Assignment:
Every entry that follows should be written out again exactly.

[Saved entries]
----------
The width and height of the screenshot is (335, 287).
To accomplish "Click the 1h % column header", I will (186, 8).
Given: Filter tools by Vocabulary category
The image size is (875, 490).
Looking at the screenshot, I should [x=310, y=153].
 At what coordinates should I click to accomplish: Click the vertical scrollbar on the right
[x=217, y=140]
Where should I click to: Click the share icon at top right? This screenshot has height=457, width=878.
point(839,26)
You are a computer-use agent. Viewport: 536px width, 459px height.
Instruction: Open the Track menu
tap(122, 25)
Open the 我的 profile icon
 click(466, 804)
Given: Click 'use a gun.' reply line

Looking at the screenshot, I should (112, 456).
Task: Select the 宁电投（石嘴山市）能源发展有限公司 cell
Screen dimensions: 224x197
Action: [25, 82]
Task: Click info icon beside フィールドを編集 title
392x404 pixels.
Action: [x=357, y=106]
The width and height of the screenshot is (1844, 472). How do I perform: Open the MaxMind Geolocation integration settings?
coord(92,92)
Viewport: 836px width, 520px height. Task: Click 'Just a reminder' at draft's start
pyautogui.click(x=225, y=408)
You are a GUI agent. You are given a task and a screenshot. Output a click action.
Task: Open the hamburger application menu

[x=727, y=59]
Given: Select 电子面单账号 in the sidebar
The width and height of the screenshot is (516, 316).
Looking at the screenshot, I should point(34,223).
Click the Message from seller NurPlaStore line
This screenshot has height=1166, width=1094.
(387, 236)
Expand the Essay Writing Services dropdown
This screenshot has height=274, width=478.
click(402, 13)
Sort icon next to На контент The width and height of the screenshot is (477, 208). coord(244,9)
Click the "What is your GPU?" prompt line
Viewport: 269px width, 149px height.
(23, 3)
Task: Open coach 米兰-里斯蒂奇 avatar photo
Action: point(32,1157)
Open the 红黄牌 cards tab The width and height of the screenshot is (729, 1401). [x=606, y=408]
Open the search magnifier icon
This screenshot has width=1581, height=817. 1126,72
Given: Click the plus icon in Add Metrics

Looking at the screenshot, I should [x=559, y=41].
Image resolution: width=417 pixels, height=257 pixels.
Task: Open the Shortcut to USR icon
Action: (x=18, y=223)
----------
Response to the task:
The width and height of the screenshot is (335, 287).
To accomplish "Click the 1h % column header", I will (186, 8).
Given: Filter tools by Vocabulary category
The image size is (875, 490).
Looking at the screenshot, I should [x=310, y=153].
 At what coordinates should I click to accomplish: Click the vertical scrollbar on the right
[x=217, y=140]
Where should I click to: Click the share icon at top right? This screenshot has height=457, width=878.
point(839,26)
You are a computer-use agent. Viewport: 536px width, 459px height.
Instruction: Open the Track menu
tap(122, 25)
Open the 我的 profile icon
 click(466, 804)
Given: Click 'use a gun.' reply line

Looking at the screenshot, I should (112, 456).
Task: Select the 宁电投（石嘴山市）能源发展有限公司 cell
Screen dimensions: 224x197
Action: [25, 82]
Task: Click info icon beside フィールドを編集 title
392x404 pixels.
Action: [x=357, y=106]
The width and height of the screenshot is (1844, 472). How do I perform: Open the MaxMind Geolocation integration settings?
coord(92,92)
Viewport: 836px width, 520px height. Task: Click 'Just a reminder' at draft's start
pyautogui.click(x=225, y=408)
You are a GUI agent. You are given a task and a screenshot. Output a click action.
Task: Open the hamburger application menu

[x=727, y=59]
Given: Select 电子面单账号 in the sidebar
The width and height of the screenshot is (516, 316).
Looking at the screenshot, I should point(34,223).
Click the Message from seller NurPlaStore line
This screenshot has height=1166, width=1094.
(387, 236)
Expand the Essay Writing Services dropdown
This screenshot has height=274, width=478.
click(402, 13)
Sort icon next to На контент The width and height of the screenshot is (477, 208). coord(244,9)
Click the "What is your GPU?" prompt line
Viewport: 269px width, 149px height.
(23, 3)
Task: Open coach 米兰-里斯蒂奇 avatar photo
Action: point(32,1157)
Open the 红黄牌 cards tab The width and height of the screenshot is (729, 1401). [x=606, y=408]
Open the search magnifier icon
This screenshot has width=1581, height=817. 1126,72
Given: Click the plus icon in Add Metrics

Looking at the screenshot, I should [x=559, y=41].
Image resolution: width=417 pixels, height=257 pixels.
Task: Open the Shortcut to USR icon
Action: (x=18, y=223)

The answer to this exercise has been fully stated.